MM総研は30日、AIを活用した手書き文字認識のAI-OCRサービスに関する利用実態調査を実施、その結果を発表した。
AI-OCRサービスは、大量の帳票類に書かれた手書き文字をAIで高速かつ高精度に識別するソリューション。
MM総研は今回、同サービスを実際に使用して実用水準に達しているか否かを確認した。検証実験は、日本で広く流通するNTT東日本の「AIよみと~る」、Cogent Labsの「tegaki」、ユニメディアの「LAQOOT」の3サービスを対象に実施。また、比較対象にAIを使わないOCRとして、Google「Googleドライブ」、Adobe「Acrobat DC」、富士ゼロックス「DocuWorks9」の3サービスを使用した。
その結果、使用した3つのAI-OCRサービスは手書き文字をほぼ正しく読み取り、十分な実用水準に達していることが証明され、手書き文字入力に必要な作業時間を大幅に縮めることが確認できたという。検証に使用した3つのサービスの中では、「手書き文字認識率」「作業時間」の計測結果ともに、NTT東日本「AIよみと~る」が最も高い成績であったということだ。
オフィス業務の生産性向上に取り組む1,000社へのWebアンケートでは、AI-OCRサービスを導入していると回答した国内法人は全体の9.6%。同サービスの未導入企業に対し、サービス利用への関心を聞くと51.9%が「利用に関心がある」と回答し、大企業を中心に関心が高いという。業種別では、卸売業・小売業や製造業、官公庁など、大量の手書き帳票が発生する業種でより強い導入意向がみられたということだ。

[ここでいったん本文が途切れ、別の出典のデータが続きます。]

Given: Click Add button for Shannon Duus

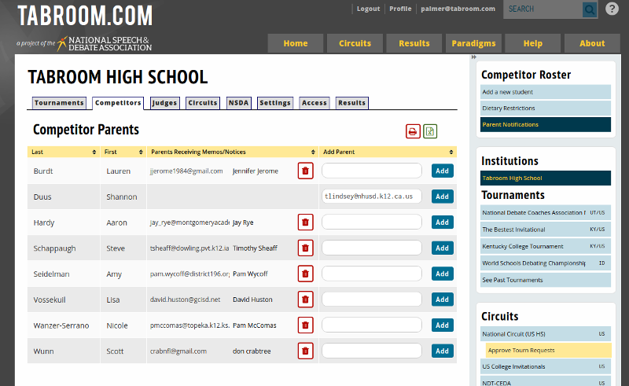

また、ホワイトカラーの業務生産性向上にあたり、最も非効率な業務として課題に感じている業務が「データ入力・登録」で全体の51.5%で、特に紙帳票やPDFから文字を識別してデータ化する業務は具体的な解決策にも乏しいという結果となった。
一方、既存技術のOCRは全体の85.8%が「活用できていない」と回答し、その理由として手書き文字やフォントの文字認識能力の低さが挙げられている。調査では「手書き文字の識字率が低い」という回答が全体の41.6%、「フォントの識字率が低い」が31.8%であったということだ。
MM総研は、AI-OCRサービスがオフィス内の非効率業務を解消し、生産性を高める効果が期待できるとし、今後は導入率が高まると判断できるとしている。